According to the United States Census Bureau, the CDP has a total area of 5.5 km (2.1 mi²), all land.

Demographics

At the 2000 census there were 5,436 people, 2,193 households, and 1,429 families in the CDP.  The population density was 990.0/km (2,563.3/mi²).  There were 2,488 housing units at an average density of 453.1/km (1,173.2/mi²).  The racial makeup of the CDP was 87.91% White, 5.72% African American, 0.88% Native American, 0.64% Asian, 0.04% Pacific Islander, 2.92% from other races, and 1.88% from two or more races. Hispanic or Latino of any race were 6.40%.

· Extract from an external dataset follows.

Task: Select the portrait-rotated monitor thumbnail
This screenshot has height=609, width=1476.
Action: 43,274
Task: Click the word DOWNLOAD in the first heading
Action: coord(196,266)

Of the 2,193 households 28.5% had children under the age of 18 living with them, 45.2% were married couples living together, 13.8% had a female householder with no husband present, and 34.8% were non-families. 26.8% of households were one person and 9.7% were one person aged 65 or older.  The average household size was 2.48 and the average family size was 2.97.

The age distribution was 24.6% under the age of 18, 8.8% from 18 to 24, 29.8% from 25 to 44, 23.4% from 45 to 64, and 13.4% 65 or older.  The median age was 36 years. For every 100 females, there were 100.7 males.  For every 100 females age 18 and over, there were 97.7 males.

The median household income was $30,923 and the median family income  was $35,532. Males had a median income of $26,523 versus $21,267 for females. The per capita income for the CDP was $14,461.  About 14.4% of families and 19.5% of the population were below the poverty line, including 22.9% of those under age 18 and 12.8% of those age 65 or over.

In 2010 Combee Settlement had a population of 5,577.  The racial and ethnic makeup of the population was 69.8% non-Hispanic white, 9.2% black or African American, 0.8% Native American, 0.7% Asian, 0.2% non-Hispanic reporting some other race, 3.0% reporting two or more races and 18.2% Hispanic or Latino.